“I Am My Own Worst Enemy” “Not While I’m Alive”

Groucho Marx? Ernest Bevin? George S. Kaufman? Cotton Ed Smith? Franklin P. Adams? Alan Hale? Walter F. George? Oscar Levant?

Dear Quote Investigator: A comment which acknowledges criticism has been coupled with a harshly comical riposte. Here are three examples:

  1. “I’m my own worst enemy. ” “Not while I’m in the room.”
  2. “She is her own worst enemy.” “Not while I am around.”
  3. “He is his own greatest enemy” “Not while I’m alive, he ain’t.”

Would you please explore the provenance of this type of exchange?

Quote Investigator: The earliest instance of this schema located by QI appeared in a 1933 article by Franklin P. Adams in the “New York Herald Tribune”. Adams was reviewing a book filled with abbreviations, informal language, and flexible spelling; hence, he decided to retain that style in his analysis. Boldface added to excerpts by QI: 1

. . . only the other night when I said I am my own worst enemy 4 fellows rushed in to say loyaly not while they was alive.

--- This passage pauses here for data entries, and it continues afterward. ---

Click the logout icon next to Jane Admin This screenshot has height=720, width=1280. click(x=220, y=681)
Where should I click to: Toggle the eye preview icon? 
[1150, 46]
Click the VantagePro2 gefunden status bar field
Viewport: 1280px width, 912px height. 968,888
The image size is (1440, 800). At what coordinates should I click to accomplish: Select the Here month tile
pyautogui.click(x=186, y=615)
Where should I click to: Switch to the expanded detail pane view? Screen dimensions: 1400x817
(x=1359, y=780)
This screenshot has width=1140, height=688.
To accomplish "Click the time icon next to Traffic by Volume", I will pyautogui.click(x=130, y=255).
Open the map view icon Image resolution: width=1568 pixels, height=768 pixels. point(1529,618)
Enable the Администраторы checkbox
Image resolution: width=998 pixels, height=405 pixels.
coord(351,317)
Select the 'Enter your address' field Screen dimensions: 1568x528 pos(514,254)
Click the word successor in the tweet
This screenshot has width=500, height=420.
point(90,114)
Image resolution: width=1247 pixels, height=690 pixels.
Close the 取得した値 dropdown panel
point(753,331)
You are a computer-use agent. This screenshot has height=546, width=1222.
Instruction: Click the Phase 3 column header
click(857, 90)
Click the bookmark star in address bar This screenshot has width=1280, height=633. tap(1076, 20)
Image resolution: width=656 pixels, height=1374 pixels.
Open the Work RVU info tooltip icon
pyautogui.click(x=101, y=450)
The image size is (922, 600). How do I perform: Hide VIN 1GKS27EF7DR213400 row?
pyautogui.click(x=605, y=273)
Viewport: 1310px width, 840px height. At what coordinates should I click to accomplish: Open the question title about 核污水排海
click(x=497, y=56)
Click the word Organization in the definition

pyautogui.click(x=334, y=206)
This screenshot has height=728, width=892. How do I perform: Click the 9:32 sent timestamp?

Below are additional selected citations in chronological order.

Continue reading “I Am My Own Worst Enemy” “Not While I’m Alive”

Notes:

  1. 1933 March 12, New York Herald Tribune, Section: Books, Life Is Just a Game of Baseball by Franklin P. Adams, (Book Review of “Lose With a Smile” by Ring Lardner), Quote Page 4, Column 1, New York, New York. (ProQuest)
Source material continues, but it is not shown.